───── RAW DATA

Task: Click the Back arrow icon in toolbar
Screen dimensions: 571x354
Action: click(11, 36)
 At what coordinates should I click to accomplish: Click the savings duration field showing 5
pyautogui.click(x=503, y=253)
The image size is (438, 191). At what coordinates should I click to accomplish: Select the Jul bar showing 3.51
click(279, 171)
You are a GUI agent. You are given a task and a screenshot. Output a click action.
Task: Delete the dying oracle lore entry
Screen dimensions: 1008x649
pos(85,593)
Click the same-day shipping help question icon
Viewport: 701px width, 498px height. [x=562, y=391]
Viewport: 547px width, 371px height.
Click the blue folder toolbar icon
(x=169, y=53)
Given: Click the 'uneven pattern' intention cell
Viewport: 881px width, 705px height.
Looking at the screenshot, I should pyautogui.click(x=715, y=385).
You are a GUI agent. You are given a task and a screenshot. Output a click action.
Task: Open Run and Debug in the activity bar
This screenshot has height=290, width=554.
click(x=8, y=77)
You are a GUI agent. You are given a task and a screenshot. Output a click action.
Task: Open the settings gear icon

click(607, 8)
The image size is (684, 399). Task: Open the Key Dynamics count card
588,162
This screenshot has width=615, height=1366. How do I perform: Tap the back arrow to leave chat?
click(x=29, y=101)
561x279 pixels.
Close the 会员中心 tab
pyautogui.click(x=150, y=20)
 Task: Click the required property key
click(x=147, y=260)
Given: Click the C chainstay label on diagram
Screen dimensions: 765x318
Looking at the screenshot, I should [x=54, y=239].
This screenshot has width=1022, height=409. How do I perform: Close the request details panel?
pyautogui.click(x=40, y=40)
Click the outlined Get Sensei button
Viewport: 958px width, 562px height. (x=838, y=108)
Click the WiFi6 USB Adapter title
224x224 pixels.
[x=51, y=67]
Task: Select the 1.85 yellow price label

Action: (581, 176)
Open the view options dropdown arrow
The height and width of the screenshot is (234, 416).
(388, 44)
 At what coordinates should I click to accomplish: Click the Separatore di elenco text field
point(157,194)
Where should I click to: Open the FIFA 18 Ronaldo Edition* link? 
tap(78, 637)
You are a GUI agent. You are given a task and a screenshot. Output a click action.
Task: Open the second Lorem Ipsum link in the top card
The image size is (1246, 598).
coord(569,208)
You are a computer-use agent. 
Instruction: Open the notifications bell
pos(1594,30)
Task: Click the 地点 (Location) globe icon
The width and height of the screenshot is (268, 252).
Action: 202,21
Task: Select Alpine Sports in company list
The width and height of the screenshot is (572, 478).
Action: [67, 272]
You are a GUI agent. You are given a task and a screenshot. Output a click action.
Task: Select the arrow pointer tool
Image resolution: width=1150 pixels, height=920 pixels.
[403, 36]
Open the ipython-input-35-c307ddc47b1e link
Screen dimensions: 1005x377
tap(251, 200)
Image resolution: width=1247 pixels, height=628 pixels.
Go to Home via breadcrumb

──────────

→ TASK BRIEF:
Each entry should be reproduced in the output exactly.

→ WRITTEN RESPONSE:
Task: Click the Back arrow icon in toolbar
Screen dimensions: 571x354
Action: click(11, 36)
 At what coordinates should I click to accomplish: Click the savings duration field showing 5
pyautogui.click(x=503, y=253)
The image size is (438, 191). At what coordinates should I click to accomplish: Select the Jul bar showing 3.51
click(279, 171)
You are a GUI agent. You are given a task and a screenshot. Output a click action.
Task: Delete the dying oracle lore entry
Screen dimensions: 1008x649
pos(85,593)
Click the same-day shipping help question icon
Viewport: 701px width, 498px height. [x=562, y=391]
Viewport: 547px width, 371px height.
Click the blue folder toolbar icon
(x=169, y=53)
Given: Click the 'uneven pattern' intention cell
Viewport: 881px width, 705px height.
Looking at the screenshot, I should pyautogui.click(x=715, y=385).
You are a GUI agent. You are given a task and a screenshot. Output a click action.
Task: Open Run and Debug in the activity bar
This screenshot has height=290, width=554.
click(x=8, y=77)
You are a GUI agent. You are given a task and a screenshot. Output a click action.
Task: Open the settings gear icon

click(607, 8)
The image size is (684, 399). Task: Open the Key Dynamics count card
588,162
This screenshot has width=615, height=1366. How do I perform: Tap the back arrow to leave chat?
click(x=29, y=101)
561x279 pixels.
Close the 会员中心 tab
pyautogui.click(x=150, y=20)
 Task: Click the required property key
click(x=147, y=260)
Given: Click the C chainstay label on diagram
Screen dimensions: 765x318
Looking at the screenshot, I should [x=54, y=239].
This screenshot has width=1022, height=409. How do I perform: Close the request details panel?
pyautogui.click(x=40, y=40)
Click the outlined Get Sensei button
Viewport: 958px width, 562px height. (x=838, y=108)
Click the WiFi6 USB Adapter title
224x224 pixels.
[x=51, y=67]
Task: Select the 1.85 yellow price label

Action: (581, 176)
Open the view options dropdown arrow
The height and width of the screenshot is (234, 416).
(388, 44)
 At what coordinates should I click to accomplish: Click the Separatore di elenco text field
point(157,194)
Where should I click to: Open the FIFA 18 Ronaldo Edition* link? 
tap(78, 637)
You are a GUI agent. You are given a task and a screenshot. Output a click action.
Task: Open the second Lorem Ipsum link in the top card
The image size is (1246, 598).
coord(569,208)
You are a computer-use agent. 
Instruction: Open the notifications bell
pos(1594,30)
Task: Click the 地点 (Location) globe icon
The width and height of the screenshot is (268, 252).
Action: 202,21
Task: Select Alpine Sports in company list
The width and height of the screenshot is (572, 478).
Action: [67, 272]
You are a GUI agent. You are given a task and a screenshot. Output a click action.
Task: Select the arrow pointer tool
Image resolution: width=1150 pixels, height=920 pixels.
[403, 36]
Open the ipython-input-35-c307ddc47b1e link
Screen dimensions: 1005x377
tap(251, 200)
Image resolution: width=1247 pixels, height=628 pixels.
Go to Home via breadcrumb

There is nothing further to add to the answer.